What a sad, earnest, Mopey Miss I sounded like then. And frankly, that’s exactly how I felt. That’s how I still feel. But there’s something else, now, too. Something that feels almost like… resentment. Like having been cheated. I’m not sure who it is I resent, exactly, nor whom I feel cheated by. Myself, maybe? All I know is that I’ve given up something I love – something I think I may even be good at (a rarity for me) – and I’m not sure I did it for the right reasons. Am I really doing something noble – serving the “greater good,” taking the “high road” – or am I simply copping out? Being a wuss? Letting myself be bullied to avoid being a bully myself? (And would that be such a bad thing?)
    When I posted that blog over a week ago, I was absolutely certain of my diagnosis – everybody, including me, had Acute Politics Poisoning! – and sincere in my conviction that opting out of the conversation was the only remedy for me.  The hostile energy bristling through the media had trickled down into my personal life in ways I’d never imagined possible. Friends and acquaintances, people I really like, were starting to behave like Keith Olbermann to my Bill O’Reilly. (Eeek! I will not be Bill O’Reilly!) You might believe that, because I’m an opinion writer, and because some of my opinions are unpopular, I deserve any hostility that comes my way. You might even be right. But I can assure you, I am not an insensitive person, nor have I ever been intentionally unkind in my column or blog. I don’t court controversy for kicks, nor do I enjoy it. I’ve never minded taking my lumps – that’s part of the deal, and only fair – but this was different. Suddenly, the very air had changed.  The Sarah Palin nomination had unleashed an irrational fury the likes of which I’d never seen. (Concern, I get. Disapproval, sure. But fury?) Those of us who weren’t furious were just one more source of fury for those who were. I found that… infuriating. But what’s really infuriating is that it’s been impossible to have a calm, reasonable discussion about this woman’s nomination. With anybody.
    I like a spirited, good-natured debate (remember those?), but I don’t do fury. I don’t intend to stoke it, and I sure don’t intend to be consumed by it. Essentially, I’m a lover, not a fighter. That’s why, at this fraught and fragile juncture, polite disengagement seems like the best option for me.
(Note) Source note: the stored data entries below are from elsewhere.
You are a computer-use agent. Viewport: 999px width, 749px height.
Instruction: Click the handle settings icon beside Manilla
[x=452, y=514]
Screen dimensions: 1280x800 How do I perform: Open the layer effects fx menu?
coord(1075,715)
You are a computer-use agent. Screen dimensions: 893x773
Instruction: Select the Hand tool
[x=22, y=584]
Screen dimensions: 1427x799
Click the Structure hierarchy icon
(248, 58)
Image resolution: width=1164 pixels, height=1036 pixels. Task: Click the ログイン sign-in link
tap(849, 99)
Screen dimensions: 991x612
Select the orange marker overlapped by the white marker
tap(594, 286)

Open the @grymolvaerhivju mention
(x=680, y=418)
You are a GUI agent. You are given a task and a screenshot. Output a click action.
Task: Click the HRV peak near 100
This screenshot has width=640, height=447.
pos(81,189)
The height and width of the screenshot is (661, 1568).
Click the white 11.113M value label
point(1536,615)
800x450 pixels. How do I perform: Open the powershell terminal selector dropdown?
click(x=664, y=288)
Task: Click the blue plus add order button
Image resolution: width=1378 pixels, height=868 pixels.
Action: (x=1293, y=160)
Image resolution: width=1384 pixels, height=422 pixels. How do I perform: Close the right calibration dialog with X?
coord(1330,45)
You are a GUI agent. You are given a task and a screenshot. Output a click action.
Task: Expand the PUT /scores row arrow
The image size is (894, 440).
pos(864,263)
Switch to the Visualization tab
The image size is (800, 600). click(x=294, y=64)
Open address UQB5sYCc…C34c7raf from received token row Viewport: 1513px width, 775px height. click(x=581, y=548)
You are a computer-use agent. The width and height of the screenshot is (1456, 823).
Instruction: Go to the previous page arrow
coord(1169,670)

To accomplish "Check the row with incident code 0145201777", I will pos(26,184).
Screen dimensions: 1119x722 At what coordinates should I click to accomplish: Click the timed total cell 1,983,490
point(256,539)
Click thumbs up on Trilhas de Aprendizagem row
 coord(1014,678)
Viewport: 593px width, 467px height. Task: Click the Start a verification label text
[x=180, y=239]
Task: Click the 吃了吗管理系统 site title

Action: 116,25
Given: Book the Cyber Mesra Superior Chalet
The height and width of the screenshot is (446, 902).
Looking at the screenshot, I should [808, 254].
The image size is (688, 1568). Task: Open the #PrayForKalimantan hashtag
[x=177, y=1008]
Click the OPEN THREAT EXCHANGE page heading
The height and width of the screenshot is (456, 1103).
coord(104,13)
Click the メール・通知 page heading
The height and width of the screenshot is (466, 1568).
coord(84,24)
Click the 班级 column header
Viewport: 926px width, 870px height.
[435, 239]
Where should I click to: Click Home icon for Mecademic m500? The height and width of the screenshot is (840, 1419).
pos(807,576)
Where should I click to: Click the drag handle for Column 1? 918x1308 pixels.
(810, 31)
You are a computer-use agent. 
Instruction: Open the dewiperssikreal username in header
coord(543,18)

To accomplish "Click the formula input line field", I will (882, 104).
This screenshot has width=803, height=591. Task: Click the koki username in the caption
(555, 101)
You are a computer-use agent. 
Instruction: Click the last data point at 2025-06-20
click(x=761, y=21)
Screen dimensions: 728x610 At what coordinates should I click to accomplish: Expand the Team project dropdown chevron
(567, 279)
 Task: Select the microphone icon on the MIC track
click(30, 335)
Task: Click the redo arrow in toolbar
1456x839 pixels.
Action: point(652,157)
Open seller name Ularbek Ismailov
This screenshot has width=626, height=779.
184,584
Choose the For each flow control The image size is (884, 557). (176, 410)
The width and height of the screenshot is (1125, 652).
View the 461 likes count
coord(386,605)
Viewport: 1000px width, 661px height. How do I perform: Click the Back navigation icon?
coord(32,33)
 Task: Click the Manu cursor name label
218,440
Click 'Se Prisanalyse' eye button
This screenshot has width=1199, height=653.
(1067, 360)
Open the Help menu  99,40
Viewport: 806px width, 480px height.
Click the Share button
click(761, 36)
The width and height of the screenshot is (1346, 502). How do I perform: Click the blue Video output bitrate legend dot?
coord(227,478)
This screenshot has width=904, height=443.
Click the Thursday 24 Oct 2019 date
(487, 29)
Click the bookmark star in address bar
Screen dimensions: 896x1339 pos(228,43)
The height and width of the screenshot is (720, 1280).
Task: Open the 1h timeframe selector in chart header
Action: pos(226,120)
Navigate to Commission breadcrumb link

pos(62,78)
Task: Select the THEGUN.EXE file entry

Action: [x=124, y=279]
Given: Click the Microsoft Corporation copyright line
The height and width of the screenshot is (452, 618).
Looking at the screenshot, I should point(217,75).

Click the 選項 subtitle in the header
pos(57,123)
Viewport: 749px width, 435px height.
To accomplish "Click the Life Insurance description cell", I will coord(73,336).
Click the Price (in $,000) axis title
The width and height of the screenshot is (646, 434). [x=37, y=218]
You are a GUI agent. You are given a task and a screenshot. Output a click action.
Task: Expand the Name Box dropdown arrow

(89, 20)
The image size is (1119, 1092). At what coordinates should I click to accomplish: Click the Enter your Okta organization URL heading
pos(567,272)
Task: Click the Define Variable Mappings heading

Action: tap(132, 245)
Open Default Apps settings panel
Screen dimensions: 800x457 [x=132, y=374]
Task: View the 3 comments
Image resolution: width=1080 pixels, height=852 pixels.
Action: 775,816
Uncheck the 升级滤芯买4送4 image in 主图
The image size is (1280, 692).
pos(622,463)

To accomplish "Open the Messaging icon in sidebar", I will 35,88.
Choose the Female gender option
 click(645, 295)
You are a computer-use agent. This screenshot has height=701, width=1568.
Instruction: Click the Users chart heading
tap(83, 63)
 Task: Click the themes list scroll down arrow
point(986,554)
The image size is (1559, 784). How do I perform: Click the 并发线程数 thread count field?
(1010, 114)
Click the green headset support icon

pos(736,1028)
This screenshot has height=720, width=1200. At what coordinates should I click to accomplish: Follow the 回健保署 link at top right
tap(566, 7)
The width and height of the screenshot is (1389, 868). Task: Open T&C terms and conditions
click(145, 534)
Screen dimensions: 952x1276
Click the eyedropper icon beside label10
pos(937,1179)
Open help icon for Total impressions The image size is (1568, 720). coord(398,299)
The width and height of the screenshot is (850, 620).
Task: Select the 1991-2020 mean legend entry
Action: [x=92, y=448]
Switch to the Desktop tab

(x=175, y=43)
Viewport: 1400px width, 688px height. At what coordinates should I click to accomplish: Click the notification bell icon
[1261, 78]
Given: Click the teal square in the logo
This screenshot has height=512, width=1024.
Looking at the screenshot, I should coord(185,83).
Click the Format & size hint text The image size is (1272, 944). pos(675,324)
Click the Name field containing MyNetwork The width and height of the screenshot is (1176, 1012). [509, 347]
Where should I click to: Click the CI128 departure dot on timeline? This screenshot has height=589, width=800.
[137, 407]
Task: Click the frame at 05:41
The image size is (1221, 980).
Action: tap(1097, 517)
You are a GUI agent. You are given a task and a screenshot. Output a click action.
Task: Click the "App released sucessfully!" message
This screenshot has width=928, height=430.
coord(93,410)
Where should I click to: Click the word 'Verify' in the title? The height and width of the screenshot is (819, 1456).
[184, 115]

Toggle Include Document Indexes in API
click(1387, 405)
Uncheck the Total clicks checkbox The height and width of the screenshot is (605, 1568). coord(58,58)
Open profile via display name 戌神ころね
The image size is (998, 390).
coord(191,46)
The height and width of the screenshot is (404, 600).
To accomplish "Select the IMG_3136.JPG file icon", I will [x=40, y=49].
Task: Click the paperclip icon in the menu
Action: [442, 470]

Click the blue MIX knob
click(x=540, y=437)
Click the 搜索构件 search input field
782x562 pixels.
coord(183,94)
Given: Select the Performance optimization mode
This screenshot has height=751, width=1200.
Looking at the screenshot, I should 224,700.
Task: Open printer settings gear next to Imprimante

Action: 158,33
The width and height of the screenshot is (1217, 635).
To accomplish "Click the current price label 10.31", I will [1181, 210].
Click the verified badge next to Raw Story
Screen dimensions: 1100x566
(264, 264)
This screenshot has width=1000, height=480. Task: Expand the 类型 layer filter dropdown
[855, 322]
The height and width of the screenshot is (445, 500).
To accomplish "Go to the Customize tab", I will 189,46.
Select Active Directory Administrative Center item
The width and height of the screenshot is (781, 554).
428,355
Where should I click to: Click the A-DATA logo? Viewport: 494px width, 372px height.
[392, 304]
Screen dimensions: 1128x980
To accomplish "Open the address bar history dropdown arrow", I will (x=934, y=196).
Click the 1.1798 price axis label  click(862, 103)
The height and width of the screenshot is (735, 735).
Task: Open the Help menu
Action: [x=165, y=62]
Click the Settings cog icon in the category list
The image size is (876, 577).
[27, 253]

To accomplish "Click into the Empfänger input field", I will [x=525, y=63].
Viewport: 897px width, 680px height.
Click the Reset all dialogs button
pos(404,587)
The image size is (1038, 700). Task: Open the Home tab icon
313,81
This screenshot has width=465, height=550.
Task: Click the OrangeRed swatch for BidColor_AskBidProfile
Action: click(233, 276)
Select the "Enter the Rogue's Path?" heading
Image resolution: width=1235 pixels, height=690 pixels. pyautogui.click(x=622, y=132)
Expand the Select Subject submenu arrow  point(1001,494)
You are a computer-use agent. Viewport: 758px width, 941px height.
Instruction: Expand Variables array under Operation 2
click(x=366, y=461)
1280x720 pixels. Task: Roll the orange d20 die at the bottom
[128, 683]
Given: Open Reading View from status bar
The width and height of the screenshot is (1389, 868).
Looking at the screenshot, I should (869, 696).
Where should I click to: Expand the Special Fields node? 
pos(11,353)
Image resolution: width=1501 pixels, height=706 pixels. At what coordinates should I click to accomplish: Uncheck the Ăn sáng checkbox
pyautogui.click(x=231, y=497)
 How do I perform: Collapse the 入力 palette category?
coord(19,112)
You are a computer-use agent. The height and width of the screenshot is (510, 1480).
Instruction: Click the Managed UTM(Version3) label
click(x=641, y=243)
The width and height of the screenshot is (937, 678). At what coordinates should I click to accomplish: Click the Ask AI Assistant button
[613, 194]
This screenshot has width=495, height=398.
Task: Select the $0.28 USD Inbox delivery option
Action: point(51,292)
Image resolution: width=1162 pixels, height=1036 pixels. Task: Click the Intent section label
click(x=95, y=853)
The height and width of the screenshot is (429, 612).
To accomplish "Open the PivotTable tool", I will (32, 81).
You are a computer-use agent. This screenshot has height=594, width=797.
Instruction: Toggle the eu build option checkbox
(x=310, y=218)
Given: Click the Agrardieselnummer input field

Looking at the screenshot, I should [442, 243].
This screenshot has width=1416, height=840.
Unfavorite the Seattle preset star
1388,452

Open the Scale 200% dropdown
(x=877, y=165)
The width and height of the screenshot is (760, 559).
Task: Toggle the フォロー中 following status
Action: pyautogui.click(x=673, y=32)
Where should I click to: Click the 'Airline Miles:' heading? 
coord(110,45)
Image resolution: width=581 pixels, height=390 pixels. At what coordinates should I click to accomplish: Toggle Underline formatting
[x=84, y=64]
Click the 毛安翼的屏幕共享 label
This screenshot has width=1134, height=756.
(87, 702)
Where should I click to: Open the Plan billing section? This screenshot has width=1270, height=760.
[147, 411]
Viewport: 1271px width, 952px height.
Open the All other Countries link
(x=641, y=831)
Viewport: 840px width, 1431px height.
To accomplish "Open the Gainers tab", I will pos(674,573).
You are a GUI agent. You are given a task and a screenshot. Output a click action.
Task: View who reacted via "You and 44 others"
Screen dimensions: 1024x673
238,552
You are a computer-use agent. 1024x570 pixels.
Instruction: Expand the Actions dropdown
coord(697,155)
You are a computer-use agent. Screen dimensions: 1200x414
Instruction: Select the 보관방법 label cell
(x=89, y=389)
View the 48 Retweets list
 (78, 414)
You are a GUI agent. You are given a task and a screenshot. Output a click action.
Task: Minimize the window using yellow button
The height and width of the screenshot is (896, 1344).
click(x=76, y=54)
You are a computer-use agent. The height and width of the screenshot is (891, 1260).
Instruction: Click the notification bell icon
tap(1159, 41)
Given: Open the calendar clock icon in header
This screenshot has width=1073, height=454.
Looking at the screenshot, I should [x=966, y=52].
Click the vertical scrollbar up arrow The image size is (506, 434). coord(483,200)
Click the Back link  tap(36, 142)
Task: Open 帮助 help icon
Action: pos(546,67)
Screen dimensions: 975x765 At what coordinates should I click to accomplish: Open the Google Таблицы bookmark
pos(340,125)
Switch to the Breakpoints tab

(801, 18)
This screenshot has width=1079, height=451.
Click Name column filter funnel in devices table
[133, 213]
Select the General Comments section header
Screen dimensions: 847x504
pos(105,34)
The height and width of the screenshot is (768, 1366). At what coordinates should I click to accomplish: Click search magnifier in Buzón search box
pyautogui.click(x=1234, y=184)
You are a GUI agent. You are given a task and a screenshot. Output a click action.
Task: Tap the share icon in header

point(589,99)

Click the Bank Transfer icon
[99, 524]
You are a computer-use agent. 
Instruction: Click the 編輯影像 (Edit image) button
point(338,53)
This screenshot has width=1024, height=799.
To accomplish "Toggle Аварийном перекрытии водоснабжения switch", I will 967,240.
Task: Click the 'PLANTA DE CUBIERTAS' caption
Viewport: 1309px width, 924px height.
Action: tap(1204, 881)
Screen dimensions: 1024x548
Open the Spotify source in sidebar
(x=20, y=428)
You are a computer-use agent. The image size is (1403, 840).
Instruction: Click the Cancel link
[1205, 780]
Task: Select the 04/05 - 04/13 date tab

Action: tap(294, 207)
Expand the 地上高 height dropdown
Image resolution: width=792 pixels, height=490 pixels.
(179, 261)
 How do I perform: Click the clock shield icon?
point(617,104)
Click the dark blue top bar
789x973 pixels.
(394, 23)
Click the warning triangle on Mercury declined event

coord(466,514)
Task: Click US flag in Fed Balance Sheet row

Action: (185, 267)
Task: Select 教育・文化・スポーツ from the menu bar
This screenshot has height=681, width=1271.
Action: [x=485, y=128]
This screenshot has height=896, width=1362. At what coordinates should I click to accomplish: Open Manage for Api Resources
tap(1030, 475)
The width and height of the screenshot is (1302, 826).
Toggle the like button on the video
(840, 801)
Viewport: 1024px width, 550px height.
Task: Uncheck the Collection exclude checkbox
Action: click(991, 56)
If we can’t behave like ladies and gentlemen, I’d rather not play.
    So I won’t be writing about Decision 2008 (even though it’s the Best Election Ever). I won’t be getting anybody’s hackles up or raising anybody’s dander. If you see me out and about, I’ll just be smiling prettily, nodding agreeably, drinking as much wine as possible, and cultivating  peace in my little corner of the world.
    I’m feeling more peaceful already. Can you tell?